Several of them said they have psychological disorders which they said were caused by other economic or social difficulties in their lives.


The Roma who were interviewed initially focused more on the problems they are now encountering in their everyday lives than their memories of their experiences in Kosovo, although they related their current problems to their past suffering.


“I was young then, and I am not emotionally attached to our house, but I am sad about my father and all the traumatic things around me. I’m not good in the head and I can’t function in day-to-day life,” said a 39-year-old man from Kosovo Polje/Fushe Kosove.


“I can’t go there [back to Kosovo]. The house is worthless, but it is ours and I’m sorry [about losing it] even now, but I left it behind me; like another life,” the 52-year-old from Istok/Istog said.


Because they lost their homes in Kosovo, their already low social status fell even further, as they were forced to live in illegal settlements in Serbia.


“I am afraid all the time about forced displacement. This land is owned by the city, we have no [property] papers for this tiny house,” said a 35-year-old women from Pec/Peja.


The interviews in Novi Sad highlight how the Roma have suffered from social exclusion and poverty since the war, leaving them at particular risk in an unstable society and making them potential victims of other problems like gender-based violence, precarious work and human trafficking.
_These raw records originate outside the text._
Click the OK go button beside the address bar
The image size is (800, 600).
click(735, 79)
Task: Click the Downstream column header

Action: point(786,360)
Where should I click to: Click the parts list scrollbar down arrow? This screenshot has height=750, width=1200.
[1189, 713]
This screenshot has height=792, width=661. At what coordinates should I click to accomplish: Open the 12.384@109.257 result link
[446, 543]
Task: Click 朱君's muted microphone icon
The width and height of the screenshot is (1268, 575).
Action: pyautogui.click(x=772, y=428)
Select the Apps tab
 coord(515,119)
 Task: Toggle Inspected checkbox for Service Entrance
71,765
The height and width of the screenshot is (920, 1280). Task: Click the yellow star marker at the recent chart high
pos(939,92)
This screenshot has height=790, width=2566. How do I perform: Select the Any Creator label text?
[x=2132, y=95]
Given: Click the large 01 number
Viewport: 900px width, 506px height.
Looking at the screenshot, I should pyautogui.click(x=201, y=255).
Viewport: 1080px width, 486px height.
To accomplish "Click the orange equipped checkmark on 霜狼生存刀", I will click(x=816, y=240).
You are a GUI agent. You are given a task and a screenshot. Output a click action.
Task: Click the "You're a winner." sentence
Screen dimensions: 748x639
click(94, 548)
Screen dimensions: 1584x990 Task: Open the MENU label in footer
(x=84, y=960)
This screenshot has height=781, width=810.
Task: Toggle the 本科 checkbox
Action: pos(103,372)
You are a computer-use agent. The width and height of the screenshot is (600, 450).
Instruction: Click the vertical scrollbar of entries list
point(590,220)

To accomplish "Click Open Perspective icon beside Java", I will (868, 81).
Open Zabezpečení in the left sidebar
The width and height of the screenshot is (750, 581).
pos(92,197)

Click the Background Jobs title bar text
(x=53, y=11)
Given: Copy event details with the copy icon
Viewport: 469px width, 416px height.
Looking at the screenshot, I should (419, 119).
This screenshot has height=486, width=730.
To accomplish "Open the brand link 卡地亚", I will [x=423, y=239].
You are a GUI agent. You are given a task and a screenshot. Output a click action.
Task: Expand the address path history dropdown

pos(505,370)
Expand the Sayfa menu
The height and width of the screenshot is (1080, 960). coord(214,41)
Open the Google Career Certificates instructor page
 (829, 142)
Their experiences show how the authorities haven’t yet established policies to enable their social inclusion, or to create a culture of memory that is sensitive to their suffering during and after the Kosovo conflict.


Despite what happened to them in Kosovo during and after the war, however, some of the Roma people now living in Novi Sad expressed the desire to return.


“My parents had problems there, I remember that but those are not my things,” said a 40-year-old man from Pristina. He explained that he had been back to stay at his cousin’s house and now wants to become a citizen of Kosovo.


“We had a tragedy, but the war is over, I was born there and I made connections with people,” he said.